## [ESERCIZIO]
Rispondi alle seguenti domande sul brano dedicato al discorso di Ocalan.
1. Come si chiama il ministro turco dell'Interno citato nel brano?
2. Su quale principio è incentrata da anni l'agenda politica kurda?
3. Secondo le parole di Ocalan, quale periodo sta finendo?

## [BRANO DA LEGGERE]
Cominciamo dal locale e particolare, che interessa come accennato lo stravolgimento di categorie tradizionali. Il discorso di Ocalan può essere riassunto nella frase “Siamo ora giunti al punto in cui le armi devono tacere e lasciare che parlino le idee e la politica”. Al di là delle notizie di cronaca sull’inizio o meno di un cessate-il-fuoco da parte delle fazioni armate e dell’avvio di un processo di pace tra PKK e Stato turco, è stato notato in modo più che corretto che questo indica un mutamento di strategia. Anche se non è proprio una novità: sono anni che l’agenda politica kurda è incentrata sul principio della “autodeterminazione democratica”, un concetto promosso allo stesso tempo da Adbullah Ocalan e dal Partito della pace e della democrazia (BDP) dove l’affermazione dell’identità del popolo kurdo e la democratizzazione dell’intera Turchia diventano le due facce della stessa medaglia. Ma questo è giusto un dettaglio o anche solo una puntualizzazione da addetti ai lavori. Si potrebbe osservare infatti che nonostante le numerose tregue dichiarate in passato dal PKK, per un motivo o per un altro, le armi non sono state ancora abbandonate dai guerriglieri e questa è stata infatti la risposta del ministro turco dell’Interno, Muammer Güler, che pur concedendo ad Ocalan di aver usato un linguaggio di pace ha aggiunto che “ci vorrà tempo per vedere se le parole saranno seguite dai fatti”.
Lo stesso Ocalan ha detto che “Oggi comincia una nuova era. Il periodo della lotta armata sta finendo, e si apre la porta alla politica democratica. Stiamo iniziando un processo incentrato sugli aspetti politici, sociali ed economici; cresce la comprensione basata sui diritti democratici, la libertà e l’uguaglianza”. In questo, si evidenzia come il discorso era sì rivolto ai guerriglieri kurdi affinché depongano le armi, ma al tempo stesso è anche una sfida al governo turco.

## [ESTRATTI DI DATI]
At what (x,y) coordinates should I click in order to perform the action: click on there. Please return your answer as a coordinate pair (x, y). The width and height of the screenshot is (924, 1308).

---

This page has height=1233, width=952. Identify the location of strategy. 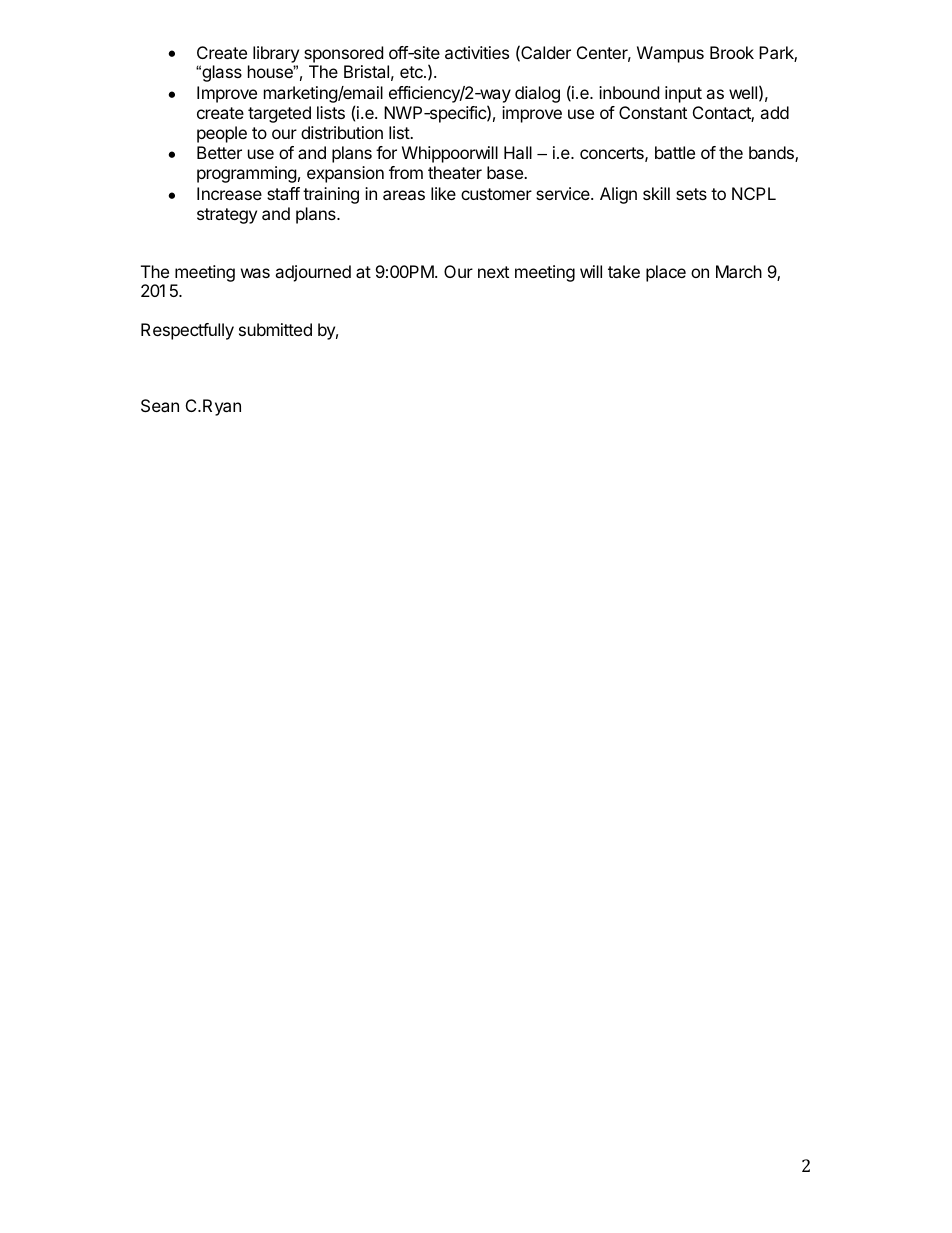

## [RISPOSTA ALL'ESERCIZIO]
1. Muammer Güler.
2. Sul principio della "autodeterminazione democratica".
3. Il periodo della lotta armata.